___ TEXTE EXTRAIT

Selon l'Observatoire syrien des droits de l'homme (OSDH), une ONG pro-opposition basée en Grande-Bretagne, les combats de dimanche à travers la Syrie ont fait plus de 150 morts, dont 18 dans le seul secteur d'Alep où les pénuries se font de plus en plus sentir. Les trois quarts des victimes sont des civils.

RENFORTS TURCS À LA FRONTIÈRE

Les combattants rebelles, qui patrouillaient dimanche dans Salaheddine en brandissant les drapeaux vert-blanc-noir de l'opposition malgré les pilonnages de l'artillerie et des hélicoptères de l'armée, ne doutaient pas de leur victoire.

"Alep sera le tombeau du régime Assad. Damas est la capitale mais ici nous avons le quart de la population syrienne et c'est ici que bat le coeur de l'économie", expliquait un combattant rebelle. "D'ici dix jours, la ville sera entièrement à nous", affirmait un autre.

Les journalistes de Reuters n'ont pu se rendre lundi dans le quartier de Salaheddine pour savoir quel camp le contrôlait effectivement.

L'armée syrienne a annoncé dimanche avoir repris le contrôle total de ce quartier du sud-ouest de la ville et en avoir chassé les "mercenaires". Ce mois-ci, les gouvernementaux ont repoussé les rebelles qui occupaient certains quartiers de Damas, la capitale.

Le régime a présenté la bataille d'Alep comme "la reine de toutes les batailles". Pour lui, la perte de la ville serait un coup terrible, stratégiquement comme psychologiquement.

Les experts militaires pensent que les insurgés, en raison de la faiblesse de leur armement, ne sont pas en mesure de tenir longtemps tête aux gouvernementaux.

La rébellion a d'ailleurs demandé dimanche à la communauté internationale de lui fournir des armes lourdes pour faire face aux chars, aux hélicoptères et aux avions d'Assad.

Les défections continuent de toucher l'armée syrienne. Un général de brigade, chef adjoint de la police de Lattaquié, le grand port de la Syrie, a déserté et gagné la Turquie dans la nuit de dimanche à lundi, en compagnie de onze autres policiers, a indiqué un responsable turc.

Selon la même source, 600 Syriens ont franchi la frontière turque lors de ces dernières 24 heures.

PARIS VA DEMANDER UNE RÉUNION DU CONSEIL DE SÉCURITÉ

Inquiète de l'évolution de la situation, la Turquie a envoyé lundi à la frontière une vingtaine de véhicules de transport de troupes, des batteries de missiles et des véhicules blindés.

Le convoi militaire a quitté une base située dans la province de Gaziantep pour gagner la province de Kilis, selon l'agence anatolienne de presse. Plus de 43.000 Syriens se sont réfugiés ces derniers mois en Turquie et un vaste camp d'accueil a été installé à Kilis.

Sur le plan diplomatique, la France va demander une réunion du Conseil de sécurité au niveau ministériel.

______

§ **ÉNONCÉ**
Recopiez fidèlement le passage de l'article sur la bataille d'Alep qui commence à « Les combattants rebelles, qui » et se termine à « le contrôlait effectivement. ». Appuyez-vous uniquement sur l'article sur la bataille d'Alep.

___ DONNÉES EXTRAITES

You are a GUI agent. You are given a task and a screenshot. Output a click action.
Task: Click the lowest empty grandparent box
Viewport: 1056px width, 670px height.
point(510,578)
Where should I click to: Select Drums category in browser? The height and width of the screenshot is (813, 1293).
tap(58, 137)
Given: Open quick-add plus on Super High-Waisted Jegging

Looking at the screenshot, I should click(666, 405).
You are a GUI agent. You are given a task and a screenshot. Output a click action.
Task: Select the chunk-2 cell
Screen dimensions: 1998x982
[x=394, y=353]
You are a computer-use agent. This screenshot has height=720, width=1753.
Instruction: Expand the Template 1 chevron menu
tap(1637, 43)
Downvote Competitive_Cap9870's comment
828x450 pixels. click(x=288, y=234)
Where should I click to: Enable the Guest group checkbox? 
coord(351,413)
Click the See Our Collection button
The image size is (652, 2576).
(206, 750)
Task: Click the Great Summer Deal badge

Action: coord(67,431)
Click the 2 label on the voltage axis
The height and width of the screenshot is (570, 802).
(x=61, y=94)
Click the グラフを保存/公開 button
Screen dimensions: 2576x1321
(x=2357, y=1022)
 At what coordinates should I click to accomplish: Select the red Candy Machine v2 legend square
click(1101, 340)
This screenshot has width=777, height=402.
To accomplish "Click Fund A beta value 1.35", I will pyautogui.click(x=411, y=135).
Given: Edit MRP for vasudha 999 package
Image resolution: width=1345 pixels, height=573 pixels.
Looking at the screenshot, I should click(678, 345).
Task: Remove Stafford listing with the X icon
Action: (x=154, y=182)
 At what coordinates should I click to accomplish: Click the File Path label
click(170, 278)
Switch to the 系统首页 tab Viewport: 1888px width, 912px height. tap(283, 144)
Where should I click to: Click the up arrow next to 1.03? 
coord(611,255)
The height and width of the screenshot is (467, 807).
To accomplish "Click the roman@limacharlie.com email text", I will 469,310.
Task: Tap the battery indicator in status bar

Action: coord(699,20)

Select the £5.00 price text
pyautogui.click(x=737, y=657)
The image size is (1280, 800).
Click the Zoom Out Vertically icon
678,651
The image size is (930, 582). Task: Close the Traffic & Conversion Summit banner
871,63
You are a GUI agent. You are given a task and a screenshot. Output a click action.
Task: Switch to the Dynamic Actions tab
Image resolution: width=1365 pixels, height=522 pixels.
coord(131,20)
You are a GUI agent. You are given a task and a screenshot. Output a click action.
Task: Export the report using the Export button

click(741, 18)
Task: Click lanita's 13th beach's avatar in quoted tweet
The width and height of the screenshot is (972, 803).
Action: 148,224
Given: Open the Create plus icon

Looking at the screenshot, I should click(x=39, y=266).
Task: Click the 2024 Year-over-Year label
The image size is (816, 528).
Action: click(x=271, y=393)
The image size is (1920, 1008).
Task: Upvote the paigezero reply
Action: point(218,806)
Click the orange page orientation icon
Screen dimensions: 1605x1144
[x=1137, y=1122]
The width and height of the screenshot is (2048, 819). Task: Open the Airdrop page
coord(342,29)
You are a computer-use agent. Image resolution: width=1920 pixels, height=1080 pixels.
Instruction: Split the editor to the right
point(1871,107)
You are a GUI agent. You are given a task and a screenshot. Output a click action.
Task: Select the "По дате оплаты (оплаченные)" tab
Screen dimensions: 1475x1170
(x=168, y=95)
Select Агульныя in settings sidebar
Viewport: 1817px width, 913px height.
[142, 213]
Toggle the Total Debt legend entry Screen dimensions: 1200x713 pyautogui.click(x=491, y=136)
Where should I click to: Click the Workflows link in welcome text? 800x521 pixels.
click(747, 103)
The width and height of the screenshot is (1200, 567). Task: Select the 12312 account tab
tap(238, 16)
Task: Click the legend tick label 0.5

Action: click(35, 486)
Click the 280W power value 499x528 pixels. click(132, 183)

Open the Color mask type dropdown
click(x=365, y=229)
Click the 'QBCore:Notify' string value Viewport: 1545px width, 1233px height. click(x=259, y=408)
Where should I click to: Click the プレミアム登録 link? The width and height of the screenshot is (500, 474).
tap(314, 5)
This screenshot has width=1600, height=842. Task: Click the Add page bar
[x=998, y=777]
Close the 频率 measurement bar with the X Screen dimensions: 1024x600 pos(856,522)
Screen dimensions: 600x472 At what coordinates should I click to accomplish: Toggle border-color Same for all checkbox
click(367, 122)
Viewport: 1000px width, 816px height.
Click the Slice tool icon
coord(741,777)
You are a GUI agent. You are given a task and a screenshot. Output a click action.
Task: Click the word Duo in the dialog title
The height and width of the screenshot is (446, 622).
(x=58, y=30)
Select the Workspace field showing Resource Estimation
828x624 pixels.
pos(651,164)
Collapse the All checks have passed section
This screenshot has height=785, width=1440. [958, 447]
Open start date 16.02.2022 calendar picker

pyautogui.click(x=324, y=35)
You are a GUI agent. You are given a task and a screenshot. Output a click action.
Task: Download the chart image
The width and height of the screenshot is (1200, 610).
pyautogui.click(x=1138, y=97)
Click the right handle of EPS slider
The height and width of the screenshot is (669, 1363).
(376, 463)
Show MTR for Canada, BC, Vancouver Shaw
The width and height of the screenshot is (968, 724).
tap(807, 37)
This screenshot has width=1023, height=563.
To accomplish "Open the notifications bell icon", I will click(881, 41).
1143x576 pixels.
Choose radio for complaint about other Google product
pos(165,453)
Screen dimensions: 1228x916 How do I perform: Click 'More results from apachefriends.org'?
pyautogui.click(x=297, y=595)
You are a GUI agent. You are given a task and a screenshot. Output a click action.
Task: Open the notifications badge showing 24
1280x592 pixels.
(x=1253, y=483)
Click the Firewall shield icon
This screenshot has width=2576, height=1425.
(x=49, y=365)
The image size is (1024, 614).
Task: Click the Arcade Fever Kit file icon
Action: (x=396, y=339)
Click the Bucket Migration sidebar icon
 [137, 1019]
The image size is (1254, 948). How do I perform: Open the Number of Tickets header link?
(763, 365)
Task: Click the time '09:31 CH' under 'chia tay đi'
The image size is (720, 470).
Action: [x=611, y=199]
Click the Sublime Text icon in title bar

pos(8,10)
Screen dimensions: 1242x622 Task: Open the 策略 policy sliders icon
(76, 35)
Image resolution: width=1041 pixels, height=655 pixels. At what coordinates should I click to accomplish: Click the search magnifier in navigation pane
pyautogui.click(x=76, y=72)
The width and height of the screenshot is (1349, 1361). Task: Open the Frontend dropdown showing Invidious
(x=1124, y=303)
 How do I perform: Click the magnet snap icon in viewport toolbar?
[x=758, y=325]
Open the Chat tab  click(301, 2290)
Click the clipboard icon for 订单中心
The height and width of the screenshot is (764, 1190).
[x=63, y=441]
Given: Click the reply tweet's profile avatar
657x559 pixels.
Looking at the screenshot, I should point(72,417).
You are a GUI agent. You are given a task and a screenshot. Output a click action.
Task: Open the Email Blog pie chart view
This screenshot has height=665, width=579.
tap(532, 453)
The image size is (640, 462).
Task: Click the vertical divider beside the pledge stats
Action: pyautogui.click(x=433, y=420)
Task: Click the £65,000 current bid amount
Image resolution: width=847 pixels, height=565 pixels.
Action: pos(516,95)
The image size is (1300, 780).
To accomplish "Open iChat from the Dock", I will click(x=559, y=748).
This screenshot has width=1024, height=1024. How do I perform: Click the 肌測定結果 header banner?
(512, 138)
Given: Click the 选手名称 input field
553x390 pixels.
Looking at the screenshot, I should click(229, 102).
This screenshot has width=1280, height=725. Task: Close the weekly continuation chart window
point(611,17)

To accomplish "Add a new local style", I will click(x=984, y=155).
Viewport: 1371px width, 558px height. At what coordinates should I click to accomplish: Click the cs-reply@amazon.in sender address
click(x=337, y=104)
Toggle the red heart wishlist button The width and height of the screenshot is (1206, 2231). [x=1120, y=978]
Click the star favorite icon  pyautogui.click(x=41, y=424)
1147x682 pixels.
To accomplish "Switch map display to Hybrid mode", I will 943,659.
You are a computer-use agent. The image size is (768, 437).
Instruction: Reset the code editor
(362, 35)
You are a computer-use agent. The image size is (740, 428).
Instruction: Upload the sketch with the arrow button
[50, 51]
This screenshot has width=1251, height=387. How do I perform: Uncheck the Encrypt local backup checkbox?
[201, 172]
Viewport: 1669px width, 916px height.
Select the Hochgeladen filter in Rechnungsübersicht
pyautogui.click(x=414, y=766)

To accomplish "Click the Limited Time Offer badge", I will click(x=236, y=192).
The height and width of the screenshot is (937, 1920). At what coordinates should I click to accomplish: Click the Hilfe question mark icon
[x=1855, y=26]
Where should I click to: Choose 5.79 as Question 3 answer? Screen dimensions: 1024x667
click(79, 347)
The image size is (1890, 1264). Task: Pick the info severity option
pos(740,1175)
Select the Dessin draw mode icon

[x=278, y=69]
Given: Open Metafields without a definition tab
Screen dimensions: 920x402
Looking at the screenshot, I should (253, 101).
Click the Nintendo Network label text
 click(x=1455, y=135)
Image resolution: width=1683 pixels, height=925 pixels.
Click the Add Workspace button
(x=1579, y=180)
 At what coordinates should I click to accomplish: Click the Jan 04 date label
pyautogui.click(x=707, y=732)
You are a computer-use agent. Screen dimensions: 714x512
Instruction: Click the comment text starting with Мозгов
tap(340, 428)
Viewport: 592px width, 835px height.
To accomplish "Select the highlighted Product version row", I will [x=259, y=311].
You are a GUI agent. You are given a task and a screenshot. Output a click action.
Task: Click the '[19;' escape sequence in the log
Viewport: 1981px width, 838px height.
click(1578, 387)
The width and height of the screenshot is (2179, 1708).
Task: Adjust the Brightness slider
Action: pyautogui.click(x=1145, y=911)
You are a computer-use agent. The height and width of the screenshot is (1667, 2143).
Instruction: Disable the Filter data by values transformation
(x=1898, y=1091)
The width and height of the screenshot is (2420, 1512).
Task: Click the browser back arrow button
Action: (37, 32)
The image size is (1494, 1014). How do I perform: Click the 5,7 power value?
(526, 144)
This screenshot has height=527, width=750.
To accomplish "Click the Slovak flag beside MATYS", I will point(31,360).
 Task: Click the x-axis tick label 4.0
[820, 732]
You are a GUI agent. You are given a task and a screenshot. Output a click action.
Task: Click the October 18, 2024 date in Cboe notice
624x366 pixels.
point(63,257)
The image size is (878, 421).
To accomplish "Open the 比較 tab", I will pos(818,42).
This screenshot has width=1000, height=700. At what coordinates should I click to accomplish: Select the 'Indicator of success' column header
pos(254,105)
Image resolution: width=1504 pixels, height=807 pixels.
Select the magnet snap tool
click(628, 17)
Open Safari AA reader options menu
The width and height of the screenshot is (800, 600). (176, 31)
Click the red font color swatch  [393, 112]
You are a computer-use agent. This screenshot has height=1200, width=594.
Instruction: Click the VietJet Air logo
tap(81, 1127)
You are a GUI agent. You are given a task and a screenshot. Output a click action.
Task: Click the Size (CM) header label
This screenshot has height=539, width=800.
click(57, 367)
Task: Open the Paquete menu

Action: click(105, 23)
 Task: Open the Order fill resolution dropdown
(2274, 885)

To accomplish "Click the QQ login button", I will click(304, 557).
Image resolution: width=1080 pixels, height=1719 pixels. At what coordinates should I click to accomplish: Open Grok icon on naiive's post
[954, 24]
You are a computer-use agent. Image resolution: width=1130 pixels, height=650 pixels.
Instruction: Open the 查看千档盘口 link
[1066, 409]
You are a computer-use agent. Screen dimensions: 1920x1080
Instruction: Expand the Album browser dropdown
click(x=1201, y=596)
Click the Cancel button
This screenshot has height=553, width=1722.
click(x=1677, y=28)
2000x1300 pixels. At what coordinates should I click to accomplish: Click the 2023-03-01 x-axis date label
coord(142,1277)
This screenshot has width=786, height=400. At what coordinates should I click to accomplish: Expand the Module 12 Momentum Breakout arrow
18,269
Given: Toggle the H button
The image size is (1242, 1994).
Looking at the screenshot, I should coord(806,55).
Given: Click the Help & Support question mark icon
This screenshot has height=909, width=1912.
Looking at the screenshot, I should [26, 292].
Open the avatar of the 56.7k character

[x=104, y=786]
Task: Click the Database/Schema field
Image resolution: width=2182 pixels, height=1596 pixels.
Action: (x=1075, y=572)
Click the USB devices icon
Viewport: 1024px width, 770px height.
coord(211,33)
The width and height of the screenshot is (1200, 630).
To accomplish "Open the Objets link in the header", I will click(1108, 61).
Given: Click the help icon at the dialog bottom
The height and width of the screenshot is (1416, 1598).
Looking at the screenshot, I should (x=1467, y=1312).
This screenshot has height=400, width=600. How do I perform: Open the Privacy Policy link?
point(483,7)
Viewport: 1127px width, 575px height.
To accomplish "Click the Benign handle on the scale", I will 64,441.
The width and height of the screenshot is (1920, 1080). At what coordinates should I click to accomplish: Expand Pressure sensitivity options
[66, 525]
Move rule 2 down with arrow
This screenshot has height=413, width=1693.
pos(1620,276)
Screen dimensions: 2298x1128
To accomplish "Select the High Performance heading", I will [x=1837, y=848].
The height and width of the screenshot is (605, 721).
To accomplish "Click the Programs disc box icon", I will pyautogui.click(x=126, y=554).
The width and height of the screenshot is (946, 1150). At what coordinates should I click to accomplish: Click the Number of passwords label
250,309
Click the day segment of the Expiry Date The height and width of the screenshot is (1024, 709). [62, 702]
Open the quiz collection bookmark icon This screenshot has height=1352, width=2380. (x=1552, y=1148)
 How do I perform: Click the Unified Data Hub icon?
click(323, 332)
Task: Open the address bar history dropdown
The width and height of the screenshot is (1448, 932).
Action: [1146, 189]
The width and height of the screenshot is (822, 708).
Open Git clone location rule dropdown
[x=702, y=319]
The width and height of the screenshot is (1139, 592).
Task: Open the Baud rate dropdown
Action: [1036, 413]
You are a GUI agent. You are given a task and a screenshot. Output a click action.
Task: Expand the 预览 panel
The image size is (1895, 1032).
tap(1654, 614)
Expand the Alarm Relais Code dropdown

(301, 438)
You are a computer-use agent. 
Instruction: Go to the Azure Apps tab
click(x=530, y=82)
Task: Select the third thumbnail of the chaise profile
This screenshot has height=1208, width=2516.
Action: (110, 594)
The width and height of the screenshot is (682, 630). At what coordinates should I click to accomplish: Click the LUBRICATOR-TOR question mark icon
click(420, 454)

______

§ **SOLUTION COMPLÈTE**
Les combattants rebelles, qui patrouillaient dimanche dans Salaheddine en brandissant les drapeaux vert-blanc-noir de l'opposition malgré les pilonnages de l'artillerie et des hélicoptères de l'armée, ne doutaient pas de leur victoire.

"Alep sera le tombeau du régime Assad. Damas est la capitale mais ici nous avons le quart de la population syrienne et c'est ici que bat le coeur de l'économie", expliquait un combattant rebelle. "D'ici dix jours, la ville sera entièrement à nous", affirmait un autre.

Les journalistes de Reuters n'ont pu se rendre lundi dans le quartier de Salaheddine pour savoir quel camp le contrôlait effectivement.